Bank of England governor Andrew Bailey
Bank of England governor Andrew Bailey says workers should not ask for big wage increases to help keep inflation under control.Dan Kitwood/WPA Pool/Getty Images
  • The Bank of England (BOE) hiked interest rates on Thursday to tame UK's high inflation rate.

  • BOE boss Andrew Bailey says workers shouldn't ask for big pay raises as that will worsen inflation.

  • Bailey was paid over £575,000 ($781,500) in the year from March 2020.

The UK's central bank boss has called on workers to hold off on asking for big pay raises because that will make inflation worse.

Bank of England (BOE) governor Andrew Bailey's comments on Thursday came on the back of a key interest rate hike to help tame rapidly rising prices.

There needs to be "a moderation of wage rises" to keep inflation in control, he told the BBC in an interview on Thursday.

When explicitly asked if he was asking workers not to ask for big pay bumps, Bailey replied: "broadly, yes."

"That's painful. I don't want to in any sense sugar that," he told the BBC. "It is painful, but we need to see that in order to get through this problem more quickly."

Bailey was paid over £575,000 ($781,500) in the year from March 2020, inclusive of pension — 18 times more than the median wage for full-time employees in the UK, the outlet noted.

His comments have sparked a raft of criticism on social media, where users complained Bailey is disconnected from the average man on the street.

As in the US, rising costs are straining pockets across the UK, where inflation has hit the highest level in three decades. The BOE expects inflation to reach around 7% by spring. The country is also experiencing a tight labor market, sending average pay, including bonuses, up about 5% in the three months between August and October.

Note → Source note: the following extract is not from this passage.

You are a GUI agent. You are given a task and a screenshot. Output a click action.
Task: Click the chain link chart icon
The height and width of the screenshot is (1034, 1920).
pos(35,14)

Some economists are concerned that current market conditions may lead to a wage-price spiral, a vicious cycle of broad price gains leading to pay hikes, in turn fueling consumption and worsening inflation.

Bailey's comments are not going down well with some.

"Policymakers should think more seriously about how the country shares its wealth more evenly, rather than continuously putting the onus on working people to make sacrifices," said Luke Hildyard, director of High Pay Centre, a UK thinktank focussing on economic inequality, according to the Daily Mail.